§ Your objective
Rewrite as a numbered list only the part of the records that runs from their start through the line containing "[x=147, y=180]", and omit any blank lines.

§ Records for this exercise
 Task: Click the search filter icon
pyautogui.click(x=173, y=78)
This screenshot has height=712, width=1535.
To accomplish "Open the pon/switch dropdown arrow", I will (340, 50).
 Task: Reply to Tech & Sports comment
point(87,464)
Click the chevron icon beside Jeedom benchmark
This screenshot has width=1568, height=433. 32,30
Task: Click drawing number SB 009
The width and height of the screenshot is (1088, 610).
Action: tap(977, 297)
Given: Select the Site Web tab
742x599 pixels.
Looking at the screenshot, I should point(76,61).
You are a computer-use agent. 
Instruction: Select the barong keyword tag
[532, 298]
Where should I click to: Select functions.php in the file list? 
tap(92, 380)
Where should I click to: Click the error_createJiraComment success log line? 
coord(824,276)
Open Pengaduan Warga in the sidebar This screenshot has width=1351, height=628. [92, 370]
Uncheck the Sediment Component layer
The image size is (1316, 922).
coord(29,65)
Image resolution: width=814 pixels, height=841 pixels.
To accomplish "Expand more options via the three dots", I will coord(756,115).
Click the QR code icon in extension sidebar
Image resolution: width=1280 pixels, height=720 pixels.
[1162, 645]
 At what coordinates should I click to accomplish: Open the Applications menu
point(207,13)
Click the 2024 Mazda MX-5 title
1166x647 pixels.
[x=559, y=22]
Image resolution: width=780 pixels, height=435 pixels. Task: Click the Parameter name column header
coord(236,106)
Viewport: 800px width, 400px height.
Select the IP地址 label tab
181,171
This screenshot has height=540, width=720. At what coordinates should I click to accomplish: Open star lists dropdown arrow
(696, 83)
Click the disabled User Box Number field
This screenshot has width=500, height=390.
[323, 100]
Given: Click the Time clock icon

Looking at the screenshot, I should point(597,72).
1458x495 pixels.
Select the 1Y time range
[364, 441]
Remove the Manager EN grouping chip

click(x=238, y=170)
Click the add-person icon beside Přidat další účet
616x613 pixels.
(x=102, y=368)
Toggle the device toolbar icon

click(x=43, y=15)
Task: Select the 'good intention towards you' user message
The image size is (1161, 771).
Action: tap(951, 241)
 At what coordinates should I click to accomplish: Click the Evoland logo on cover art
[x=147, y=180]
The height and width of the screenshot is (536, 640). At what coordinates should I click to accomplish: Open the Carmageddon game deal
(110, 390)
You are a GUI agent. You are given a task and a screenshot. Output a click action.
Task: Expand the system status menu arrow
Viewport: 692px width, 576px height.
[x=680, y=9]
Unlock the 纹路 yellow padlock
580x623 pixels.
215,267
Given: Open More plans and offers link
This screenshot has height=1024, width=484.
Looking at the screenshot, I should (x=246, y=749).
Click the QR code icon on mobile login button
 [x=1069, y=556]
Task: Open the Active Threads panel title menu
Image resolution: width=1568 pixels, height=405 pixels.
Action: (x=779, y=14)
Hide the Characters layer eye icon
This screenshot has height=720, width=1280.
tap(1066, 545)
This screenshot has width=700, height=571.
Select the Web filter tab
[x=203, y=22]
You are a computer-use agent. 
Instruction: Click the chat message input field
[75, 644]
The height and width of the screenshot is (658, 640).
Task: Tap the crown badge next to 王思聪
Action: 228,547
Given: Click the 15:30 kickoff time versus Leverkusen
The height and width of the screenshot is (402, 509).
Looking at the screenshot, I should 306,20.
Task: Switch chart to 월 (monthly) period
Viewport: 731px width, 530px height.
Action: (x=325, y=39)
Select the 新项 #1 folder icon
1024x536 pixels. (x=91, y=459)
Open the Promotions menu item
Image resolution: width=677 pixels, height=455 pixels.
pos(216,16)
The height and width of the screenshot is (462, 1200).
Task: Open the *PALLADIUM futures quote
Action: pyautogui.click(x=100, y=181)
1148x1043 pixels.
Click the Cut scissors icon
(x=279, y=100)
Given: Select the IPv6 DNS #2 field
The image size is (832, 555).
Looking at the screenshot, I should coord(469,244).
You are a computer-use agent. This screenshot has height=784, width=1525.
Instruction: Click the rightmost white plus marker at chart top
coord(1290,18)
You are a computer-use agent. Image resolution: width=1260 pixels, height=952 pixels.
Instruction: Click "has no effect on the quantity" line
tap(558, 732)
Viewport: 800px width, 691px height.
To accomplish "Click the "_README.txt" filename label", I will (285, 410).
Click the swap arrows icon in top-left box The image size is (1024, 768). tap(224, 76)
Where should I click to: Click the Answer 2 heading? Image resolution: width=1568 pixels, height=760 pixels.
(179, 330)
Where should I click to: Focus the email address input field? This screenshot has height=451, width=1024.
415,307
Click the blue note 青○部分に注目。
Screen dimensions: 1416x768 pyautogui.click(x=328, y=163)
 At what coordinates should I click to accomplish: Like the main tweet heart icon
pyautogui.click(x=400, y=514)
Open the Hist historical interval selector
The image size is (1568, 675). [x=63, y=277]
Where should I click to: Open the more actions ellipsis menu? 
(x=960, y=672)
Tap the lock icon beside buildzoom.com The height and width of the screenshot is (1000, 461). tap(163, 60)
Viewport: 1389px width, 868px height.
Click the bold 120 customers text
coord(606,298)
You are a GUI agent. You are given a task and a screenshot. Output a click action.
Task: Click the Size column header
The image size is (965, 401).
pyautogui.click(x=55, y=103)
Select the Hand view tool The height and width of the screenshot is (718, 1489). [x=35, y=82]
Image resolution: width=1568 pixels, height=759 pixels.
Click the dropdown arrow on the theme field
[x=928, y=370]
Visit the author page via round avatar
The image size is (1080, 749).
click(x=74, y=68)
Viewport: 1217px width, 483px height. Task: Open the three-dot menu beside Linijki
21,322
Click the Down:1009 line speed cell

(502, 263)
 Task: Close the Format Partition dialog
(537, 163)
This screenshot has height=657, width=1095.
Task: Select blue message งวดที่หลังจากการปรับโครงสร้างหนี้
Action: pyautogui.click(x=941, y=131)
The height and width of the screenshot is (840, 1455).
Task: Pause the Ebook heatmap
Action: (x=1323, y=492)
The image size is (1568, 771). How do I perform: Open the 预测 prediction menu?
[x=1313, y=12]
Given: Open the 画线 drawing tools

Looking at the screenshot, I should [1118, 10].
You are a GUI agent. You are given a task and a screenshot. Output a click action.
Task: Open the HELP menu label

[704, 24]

§ Solution
1.  Task: Click the search filter icon
2. pyautogui.click(x=173, y=78)
3. This screenshot has height=712, width=1535.
4. To accomplish "Open the pon/switch dropdown arrow", I will (340, 50).
5.  Task: Reply to Tech & Sports comment
6. point(87,464)
7. Click the chevron icon beside Jeedom benchmark
8. This screenshot has width=1568, height=433. 32,30
9. Task: Click drawing number SB 009
10. The width and height of the screenshot is (1088, 610).
11. Action: tap(977, 297)
12. Given: Select the Site Web tab
13. 742x599 pixels.
14. Looking at the screenshot, I should point(76,61).
15. You are a computer-use agent. 
16. Instruction: Select the barong keyword tag
17. [532, 298]
18. Where should I click to: Select functions.php in the file list? 
19. tap(92, 380)
20. Where should I click to: Click the error_createJiraComment success log line? 
21. coord(824,276)
22. Open Pengaduan Warga in the sidebar This screenshot has width=1351, height=628. [92, 370]
23. Uncheck the Sediment Component layer
24. The image size is (1316, 922).
25. coord(29,65)
26. Image resolution: width=814 pixels, height=841 pixels.
27. To accomplish "Expand more options via the three dots", I will coord(756,115).
28. Click the QR code icon in extension sidebar
29. Image resolution: width=1280 pixels, height=720 pixels.
30. [1162, 645]
31.  At what coordinates should I click to accomplish: Open the Applications menu
32. point(207,13)
33. Click the 2024 Mazda MX-5 title
34. 1166x647 pixels.
35. [x=559, y=22]
36. Image resolution: width=780 pixels, height=435 pixels. Task: Click the Parameter name column header
37. coord(236,106)
38. Viewport: 800px width, 400px height.
39. Select the IP地址 label tab
40. 181,171
41. This screenshot has height=540, width=720. At what coordinates should I click to accomplish: Open star lists dropdown arrow
42. (696, 83)
43. Click the disabled User Box Number field
44. This screenshot has width=500, height=390.
45. [323, 100]
46. Given: Click the Time clock icon
47. Looking at the screenshot, I should point(597,72).
48. 1458x495 pixels.
49. Select the 1Y time range
50. [364, 441]
51. Remove the Manager EN grouping chip
52. click(x=238, y=170)
53. Click the add-person icon beside Přidat další účet
54. 616x613 pixels.
55. (x=102, y=368)
56. Toggle the device toolbar icon
57. click(x=43, y=15)
58. Task: Select the 'good intention towards you' user message
59. The image size is (1161, 771).
60. Action: tap(951, 241)
61.  At what coordinates should I click to accomplish: Click the Evoland logo on cover art
62. [x=147, y=180]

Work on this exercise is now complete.